I can still not believe that I am in Uganda. I am finally in Africa!

Over the last 5 days I have traveled from Guernsey, through France, Belgium and the Netherlands to Germany to visit my mother who was a weekend away, back to the Netherlands to drop off my dog, to see dad, to repack, and then traveled to Amsterdam, where I had to say goodbye to Patrick – the one who has been so incredibly supportive during my preparations, and who I will miss most. I hate goodbye’s. From the Amsterdam Airport I flew to London, where I met up with Donia (my fellow UK Team Leader) Hello Donia!!! and together we flew from London to Dubai, and from Dubai to Entebbe, only to discover that I had lost my luggage somewhere on the way.

I filled out the luggage claim forms at the airport, accompanied by a guy from Uganda who I met in the airportbus named Myco Chris – who happened to be a celebrity – and who had also lost his luggage, along with 20 others. Nadina, our regional manager, was outside waiting for us, together with mr Kai, the driver. As I had already been in contact with Nadina before arrival, it was lovely to finally meet her. She seems dedicated, efficient, knows her way around very well and looks like she is possessed by happiness. I love spending time with happy people, who doesn’t?

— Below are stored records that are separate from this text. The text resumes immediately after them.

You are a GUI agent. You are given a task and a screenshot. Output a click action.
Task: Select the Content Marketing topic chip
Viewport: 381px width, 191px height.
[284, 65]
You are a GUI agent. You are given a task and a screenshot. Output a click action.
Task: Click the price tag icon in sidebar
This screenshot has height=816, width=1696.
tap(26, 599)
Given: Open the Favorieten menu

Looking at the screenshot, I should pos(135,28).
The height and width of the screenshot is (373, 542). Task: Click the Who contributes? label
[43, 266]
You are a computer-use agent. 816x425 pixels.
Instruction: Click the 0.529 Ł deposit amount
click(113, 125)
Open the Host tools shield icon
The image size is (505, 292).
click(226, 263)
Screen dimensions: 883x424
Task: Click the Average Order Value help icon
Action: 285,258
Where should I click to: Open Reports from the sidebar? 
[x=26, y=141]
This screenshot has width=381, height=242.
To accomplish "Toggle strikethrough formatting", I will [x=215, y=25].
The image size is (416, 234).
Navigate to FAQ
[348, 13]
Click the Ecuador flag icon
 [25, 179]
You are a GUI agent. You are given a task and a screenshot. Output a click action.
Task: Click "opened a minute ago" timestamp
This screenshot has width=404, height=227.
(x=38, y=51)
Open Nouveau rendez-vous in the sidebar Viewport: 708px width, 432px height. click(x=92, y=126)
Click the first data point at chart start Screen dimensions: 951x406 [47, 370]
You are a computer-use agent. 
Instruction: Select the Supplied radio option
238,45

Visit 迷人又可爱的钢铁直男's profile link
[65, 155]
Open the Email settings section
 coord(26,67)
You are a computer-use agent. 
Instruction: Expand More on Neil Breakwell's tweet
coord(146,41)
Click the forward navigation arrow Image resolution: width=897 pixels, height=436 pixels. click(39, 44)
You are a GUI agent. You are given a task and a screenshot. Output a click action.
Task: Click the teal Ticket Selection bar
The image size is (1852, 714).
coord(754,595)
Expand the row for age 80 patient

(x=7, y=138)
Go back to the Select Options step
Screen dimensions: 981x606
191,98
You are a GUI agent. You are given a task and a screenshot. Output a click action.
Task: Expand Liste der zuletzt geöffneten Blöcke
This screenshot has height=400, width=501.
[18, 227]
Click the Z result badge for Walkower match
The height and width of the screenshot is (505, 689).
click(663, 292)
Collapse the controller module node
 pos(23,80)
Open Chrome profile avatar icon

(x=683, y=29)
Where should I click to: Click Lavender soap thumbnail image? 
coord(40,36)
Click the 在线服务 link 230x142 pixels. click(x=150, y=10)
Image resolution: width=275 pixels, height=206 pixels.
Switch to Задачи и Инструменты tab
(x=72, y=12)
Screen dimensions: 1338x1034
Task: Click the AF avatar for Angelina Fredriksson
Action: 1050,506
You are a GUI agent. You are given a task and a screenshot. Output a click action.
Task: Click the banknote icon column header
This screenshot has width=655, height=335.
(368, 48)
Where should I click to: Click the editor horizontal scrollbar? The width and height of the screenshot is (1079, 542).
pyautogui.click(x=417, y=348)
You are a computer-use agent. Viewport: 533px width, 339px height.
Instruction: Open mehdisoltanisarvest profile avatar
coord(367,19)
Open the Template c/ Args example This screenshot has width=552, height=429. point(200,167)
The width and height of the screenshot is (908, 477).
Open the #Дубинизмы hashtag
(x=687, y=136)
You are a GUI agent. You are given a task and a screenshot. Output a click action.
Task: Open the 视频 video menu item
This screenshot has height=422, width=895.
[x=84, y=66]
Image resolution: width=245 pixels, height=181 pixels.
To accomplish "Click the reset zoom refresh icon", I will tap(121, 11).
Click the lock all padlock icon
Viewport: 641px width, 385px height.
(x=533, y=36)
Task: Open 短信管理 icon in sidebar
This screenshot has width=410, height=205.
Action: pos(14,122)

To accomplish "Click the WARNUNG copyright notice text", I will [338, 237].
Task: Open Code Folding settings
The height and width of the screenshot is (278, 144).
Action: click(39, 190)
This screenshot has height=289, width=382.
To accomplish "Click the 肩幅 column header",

After the pickup we drove to the nearest mall to register our new sim cards. This only took two hours, and provided us with a special gift – a little necklace with a picture of the pope on it. Weebale Nyo! [Thank you very much]

On our way to our new home we got stuck in the same traffic that Nadina had already been stuck in on the way to the airport. Traffic is mad in Uganda. I am sure everyone is supposed to drive on the left, but I am seeing Mutatu’s (mini van taxi’s), motor bikes and other traffic everywhere. While the driver was trying to keep moving forward, I was very busy observing Ugandan life in and around the traffic.

My first impressions are somewhat as I had imagined: hot, chaotic, friendly people, motorcycles transporting everything from hundreds of eggs pilled up to entire pigs, I see lively people and colours, pickup trucks filled with riffled soldiers, smells of barbecue, and women with beautiful hair, wearing colourful fabric, who are wagging along the road, showing off their stunning figures.

Somehow these roads reminds me of the busy straight roads in Cambodia, surrounded by green, shops on both sides, people walking around, many people, busy people, and honking traffic.